== Source document ==
5. A method as claimed in claim 4, wherein said increase of the fuel quantity is executed only when the rotational speed of said engine is lower than predetermined rpm.
6. A method as claimed in claim 4, wherein said power transmission means includes a clutch, and said step (2) comprises detecting the state of engagement of said clutch.
7. A method as claimed in claim 4, wherein said power transmission means includes a transmission gear, and said step (2) comprises detecting the state of engagement of said transmission gear.
8. A method as claimed in claim 4, wherein said predetermined value of intake passage pressure to be subtracted from said actual detected value of intake passage pressure is set to a value corresponding to the difference between a value of intake passage pressure detected during non-combustion operation of said engine and a value of intake passage pressure detected during normal combustion operation of said engine, provided that the rotational speed of said engine remains the same between said non-combustion operation of said engine and said normal combustion operation of said engine.
9. A method as claimed in claim 8, wherein said predetermined value of intake passage pressure is set to larger values as the rotational speed of said engine becomes higher.
10. A method as claimed in claim 4, wherein said increase of the fuel quantity is prohibited so long as said power transmission means is in said engaged state.
11. A method for controlling the quantity of fuel being supplied to an internal combustion engine for a vehicle having wheels, said engine having a power transmission means for transmitting engine torque to the wheels of said vehicle, to a required quantity, by increasing the fuel quantity by an increment which is set in synchronism with generation of pulses of a predetermined control signal generated at a predetermined crank angle of said engine, after termination of a fuel cut operation which is effected when said engine is operating in a predetermined operating condition while it is decelerating, the method comprising the steps of: (1) detecting a transition of the operative state of said engine from said predetermined operating condition wherein the fuel supply to said engine is to be cut off to another operating condition wherein the fuel supply is to be effected; (2) determining whether or not said power transmission means is in an engaged state; and (3) effecting said increase of the fuel quantity for a period of time after said transition has been detected and before a predetermined number of pulses of said control signal are generated, so long as said power transmission means remains in a disengaged state,
wherein said increase of the fuel quantity is effected only when the rotational speed of said engine is lower than predetermined rpm.
12. A method as claimed in claim 11, wherein said power transmission means includes a clutch, and said step (2) comprises detecting the state of engagement of said clutch.
13. A method as claimed in claim 11, wherein said power transmission means includes a transmission gear, and said step (2) comprises detecting the state of engagement of said transmission gear.
===
(Task 1):
Answer these questions using the patent claims:
(a) According to claim 9, how is the predetermined value of intake passage pressure set as the engine's rotational speed becomes higher?
(b) According to claim 10, for how long is the increase of the fuel quantity prohibited?
(c) In claim 11, at what point is the predetermined control signal generated?
The patent claims and the listing come from different sources.
== Recorded information ==
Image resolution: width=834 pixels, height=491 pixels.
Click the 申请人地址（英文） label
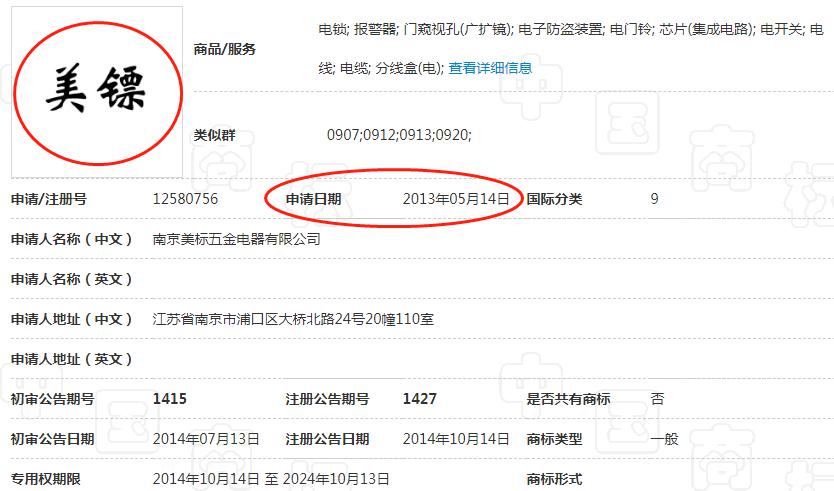[x=71, y=359]
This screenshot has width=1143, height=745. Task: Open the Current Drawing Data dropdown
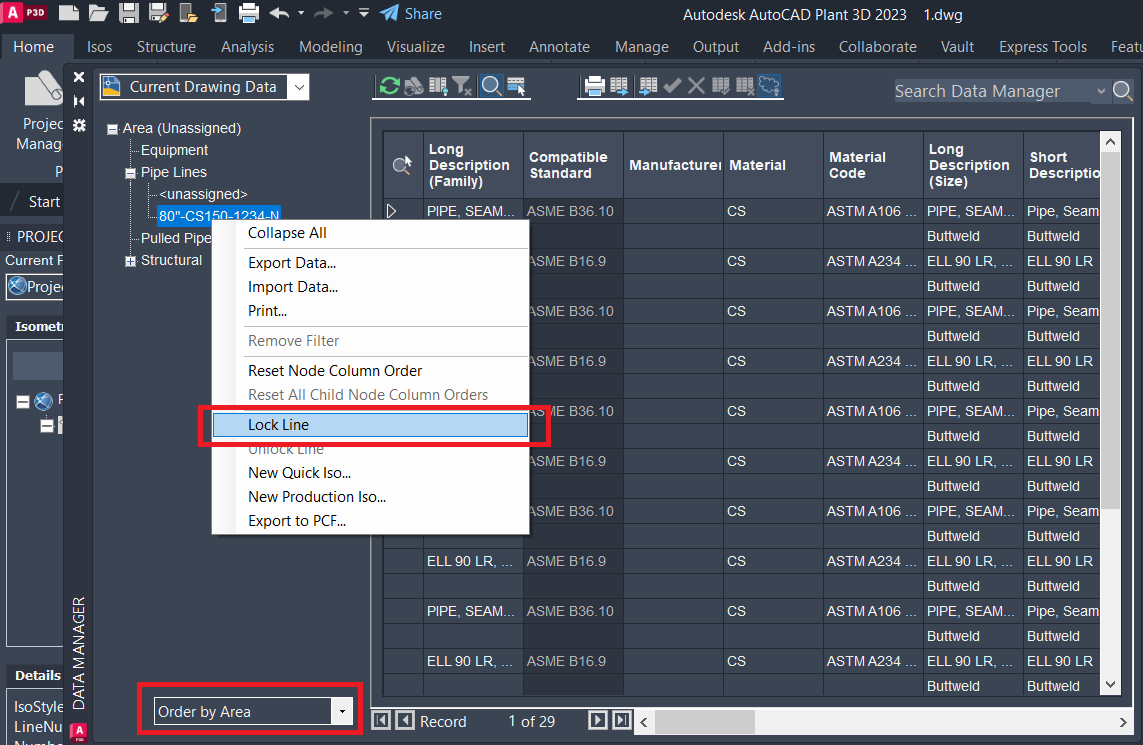tap(298, 87)
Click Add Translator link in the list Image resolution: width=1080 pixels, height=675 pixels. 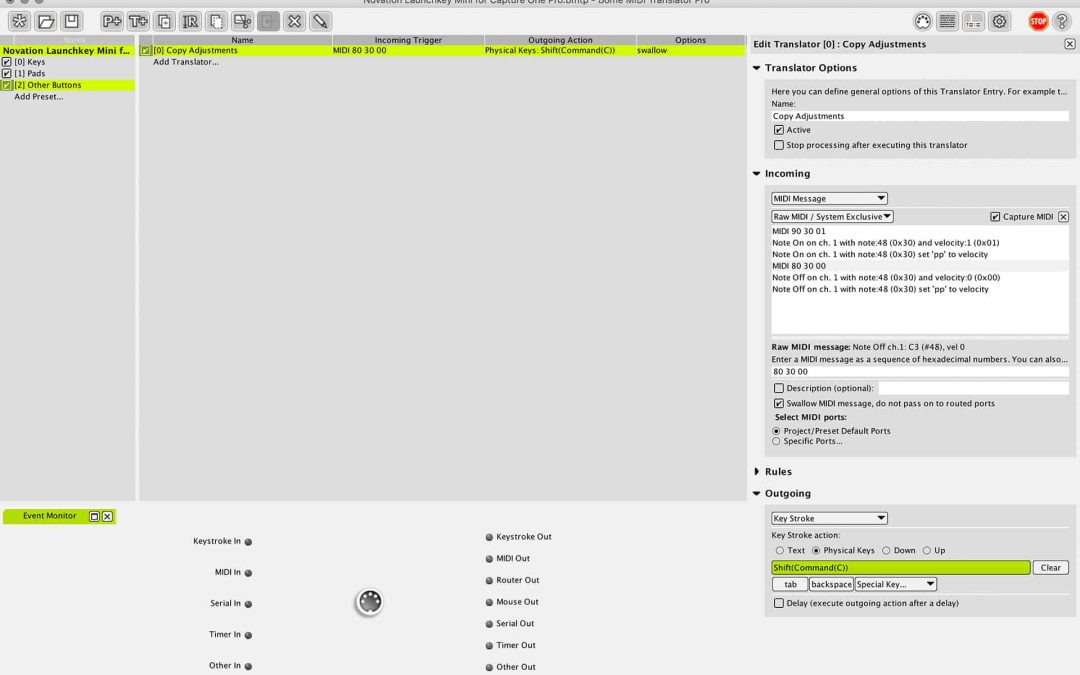coord(186,62)
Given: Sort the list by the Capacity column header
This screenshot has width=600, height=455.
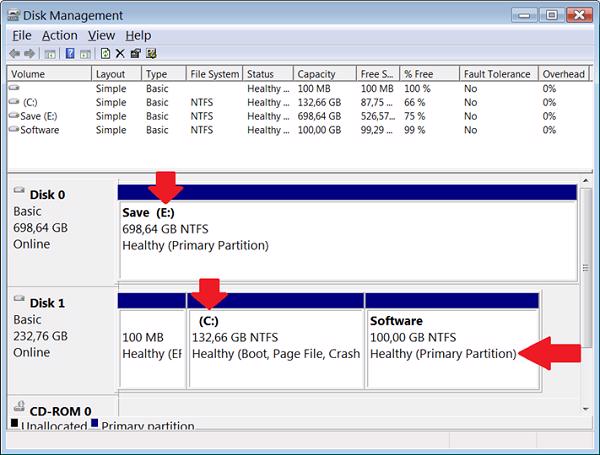Looking at the screenshot, I should pos(316,74).
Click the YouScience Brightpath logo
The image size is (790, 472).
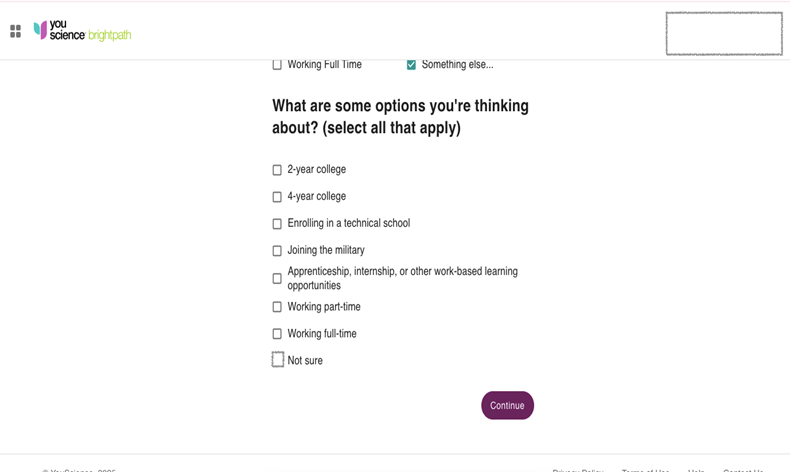[83, 31]
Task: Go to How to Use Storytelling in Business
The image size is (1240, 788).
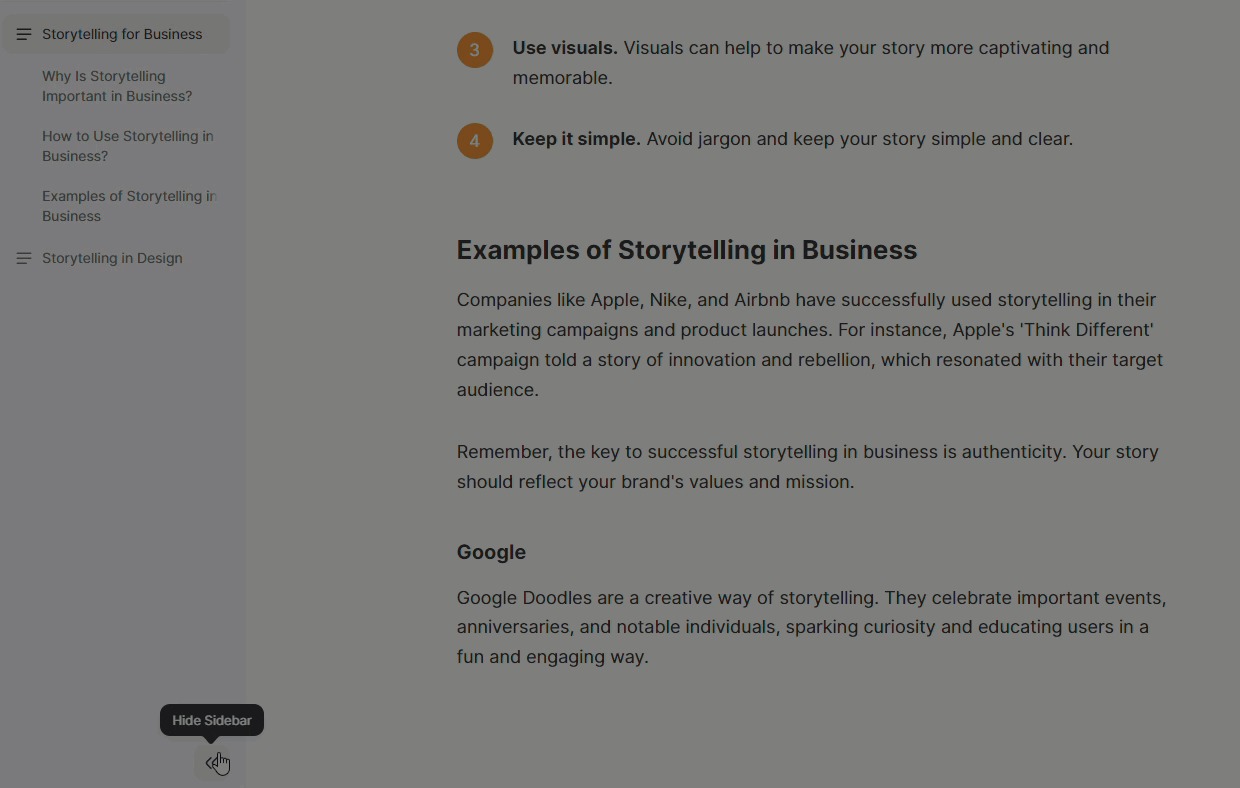Action: [x=127, y=146]
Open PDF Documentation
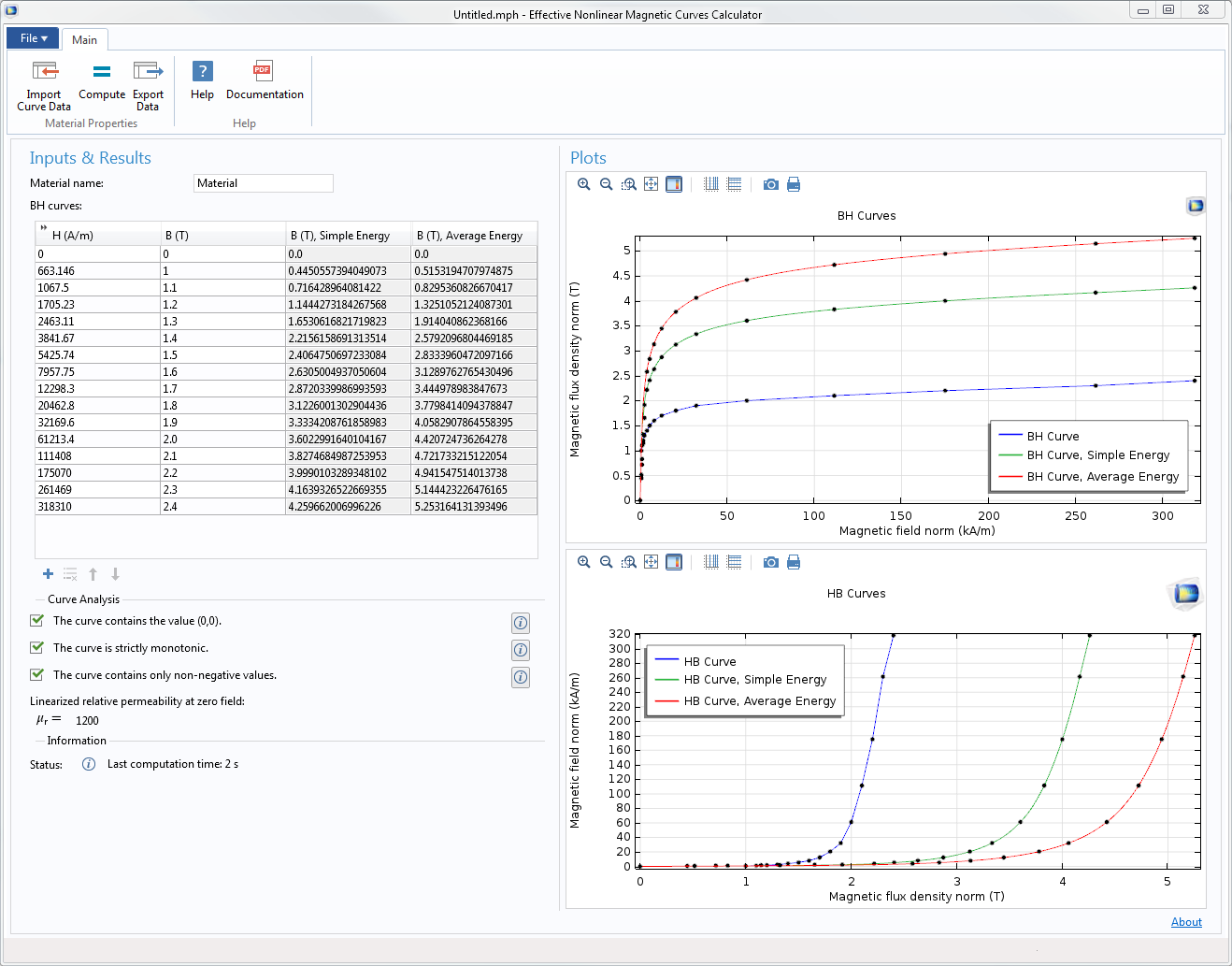This screenshot has height=966, width=1232. (264, 82)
===
(Task 2):
Convert the listing, from the line containing "Given: Sort the" through the end of the listing, into a JSON list of strings with one string per line and no blank lines. Leave out the pictures.

(Expected answer 1):
(a) It is set to larger values.
(b) So long as the power transmission means is in the engaged state.
(c) At a predetermined crank angle of the engine.

(Expected answer 2):
[
  "Given: Sort the list by the Capacity column header",
  "This screenshot has width=600, height=455.",
  "Looking at the screenshot, I should pos(316,74).",
  "Click the YouScience Brightpath logo",
  "The image size is (790, 472).",
  "[83, 31]",
  "Task: Go to How to Use Storytelling in Business",
  "The image size is (1240, 788).",
  "Action: [x=127, y=146]",
  "Open PDF Documentation",
  "This screenshot has height=966, width=1232. (264, 82)"
]